#### WHAT YOU ARE ASKED TO DO
Repeat precisely the span of lines below that opens with the line containing "Customize (131, 1094)" and closes with the line containing "Folders (74, 724)", both included.

#### RECORDS SUPPLIED

########

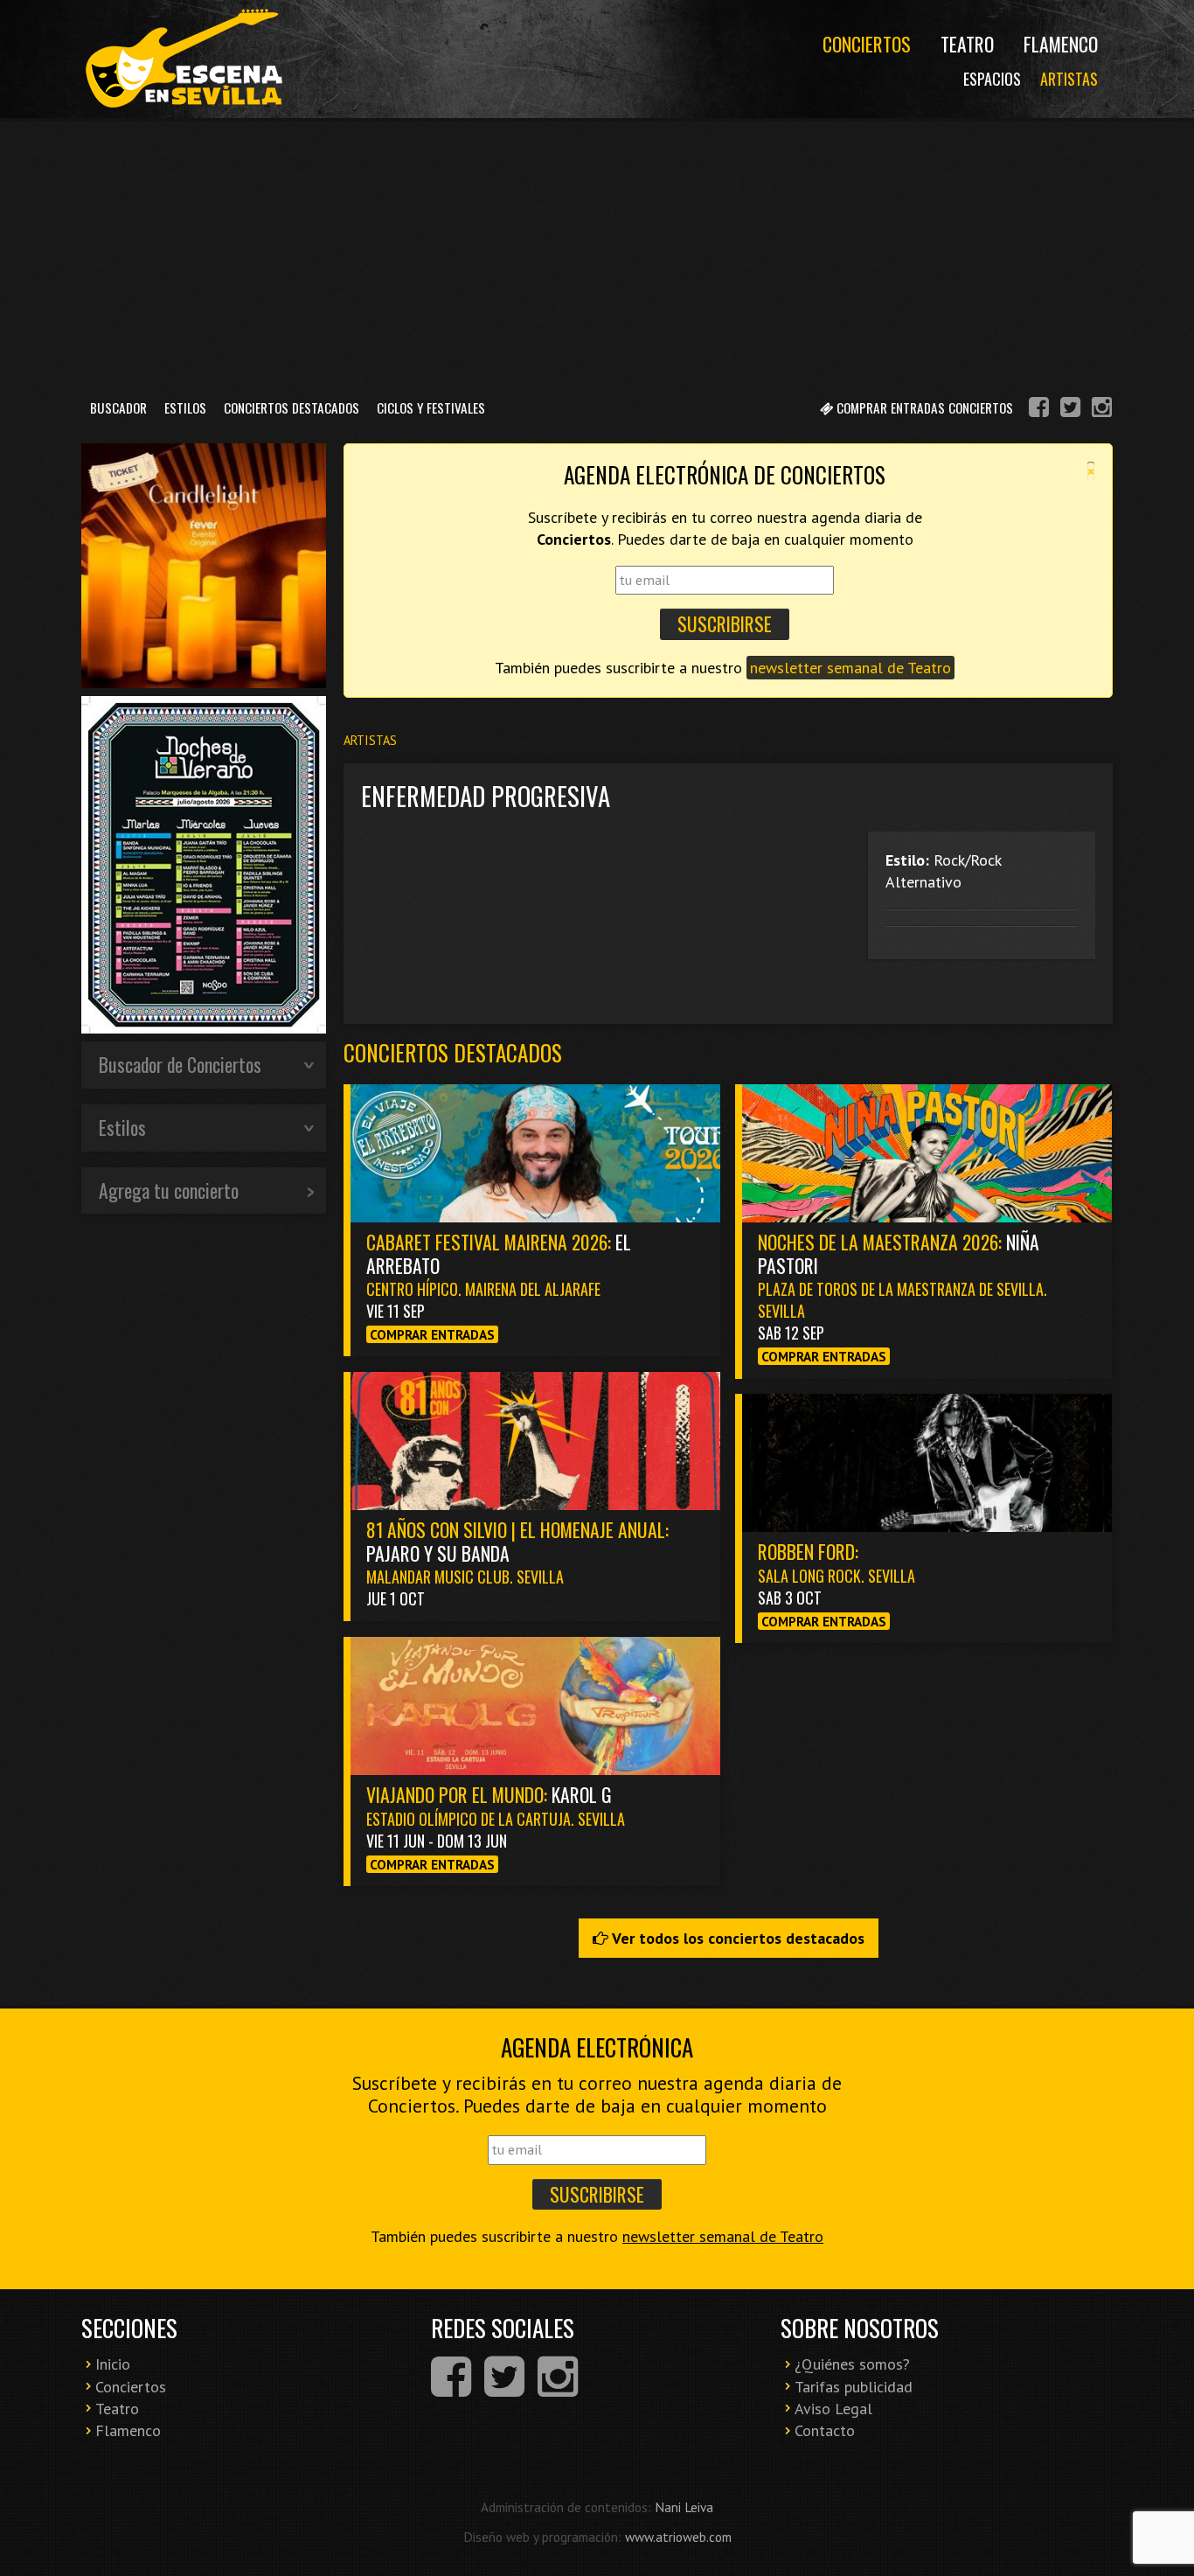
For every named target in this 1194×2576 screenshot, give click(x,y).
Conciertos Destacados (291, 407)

########

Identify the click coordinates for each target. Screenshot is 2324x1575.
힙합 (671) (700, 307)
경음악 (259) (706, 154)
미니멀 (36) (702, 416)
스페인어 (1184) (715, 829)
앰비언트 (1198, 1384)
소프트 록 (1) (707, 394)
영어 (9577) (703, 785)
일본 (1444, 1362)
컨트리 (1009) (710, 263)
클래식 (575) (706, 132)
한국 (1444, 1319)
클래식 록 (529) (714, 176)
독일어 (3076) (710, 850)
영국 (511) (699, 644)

########

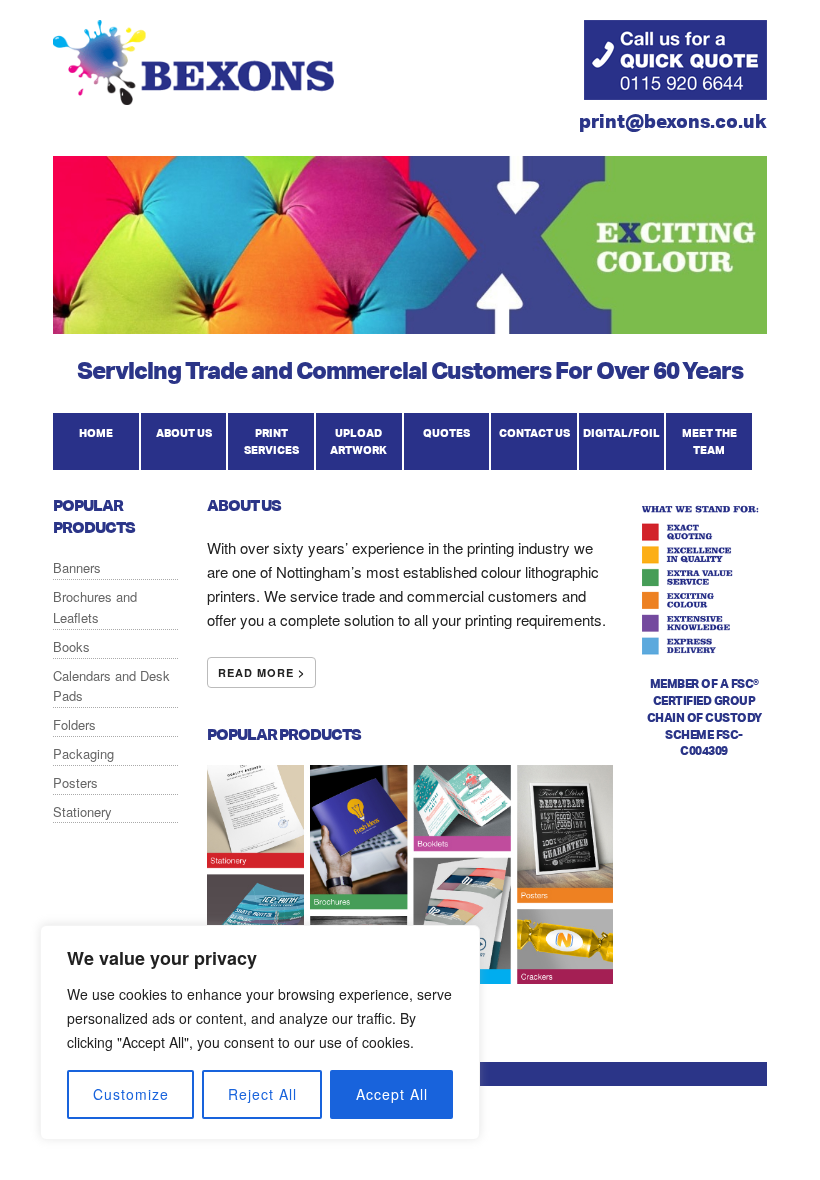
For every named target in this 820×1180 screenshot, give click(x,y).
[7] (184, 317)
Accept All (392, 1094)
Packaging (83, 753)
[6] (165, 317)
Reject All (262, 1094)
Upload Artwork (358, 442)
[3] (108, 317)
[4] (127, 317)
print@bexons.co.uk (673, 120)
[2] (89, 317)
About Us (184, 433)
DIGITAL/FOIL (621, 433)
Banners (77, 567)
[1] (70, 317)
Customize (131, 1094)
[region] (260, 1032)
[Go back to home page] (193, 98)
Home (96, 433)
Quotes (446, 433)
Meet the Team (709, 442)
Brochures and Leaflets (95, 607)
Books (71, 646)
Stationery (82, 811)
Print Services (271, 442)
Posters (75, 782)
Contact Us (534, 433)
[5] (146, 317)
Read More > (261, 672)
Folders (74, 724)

########

#### REPLY TO THE TASK
Customize (131, 1094)
[region] (260, 1032)
[Go back to home page] (193, 98)
Home (96, 433)
Quotes (446, 433)
Meet the Team (709, 442)
Brochures and Leaflets (95, 607)
Books (71, 646)
Stationery (82, 811)
Print Services (271, 442)
Posters (75, 782)
Contact Us (534, 433)
[5] (146, 317)
Read More > (261, 672)
Folders (74, 724)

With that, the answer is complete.